Please copy out the entries exactly, skipping any pictures.

————————

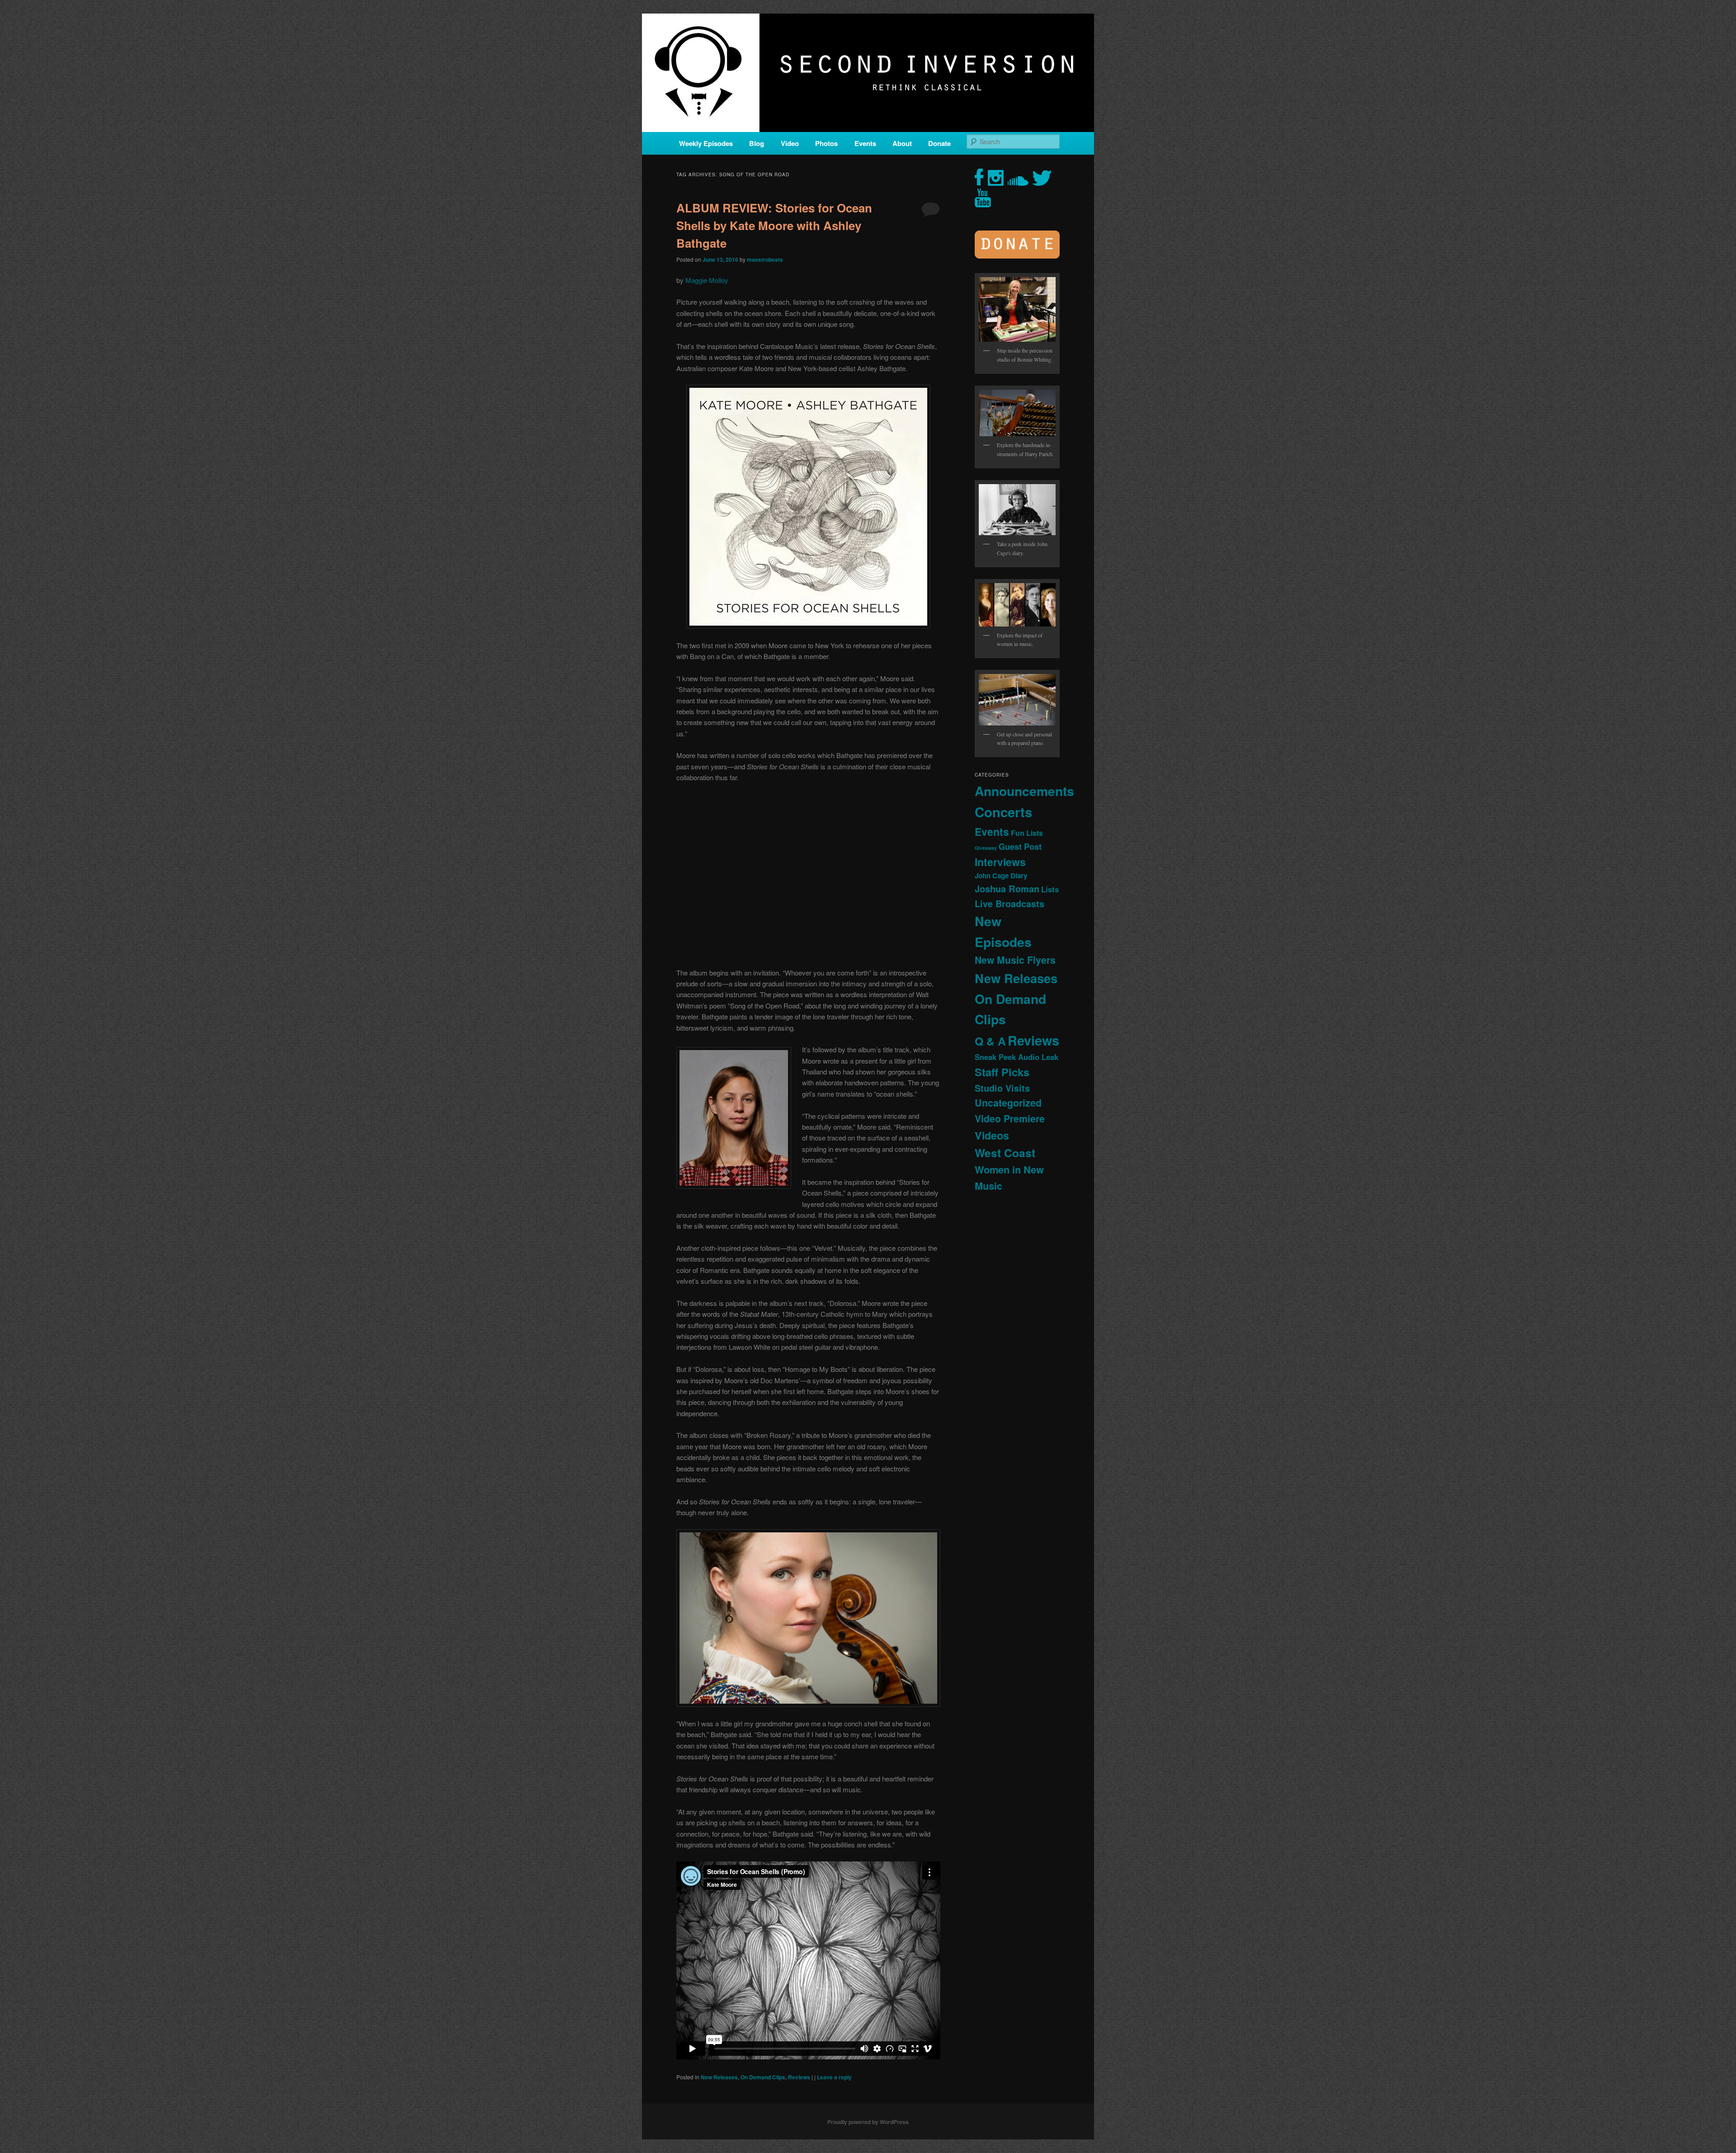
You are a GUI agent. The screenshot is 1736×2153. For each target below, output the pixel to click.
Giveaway (986, 847)
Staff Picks (1002, 1072)
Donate (939, 143)
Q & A (990, 1041)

————————

Solution below:
You are a GUI agent. The screenshot is 1736×2153. For each target below, output the pixel to click.
Giveaway (986, 847)
Staff Picks (1002, 1072)
Donate (939, 143)
Q & A (990, 1041)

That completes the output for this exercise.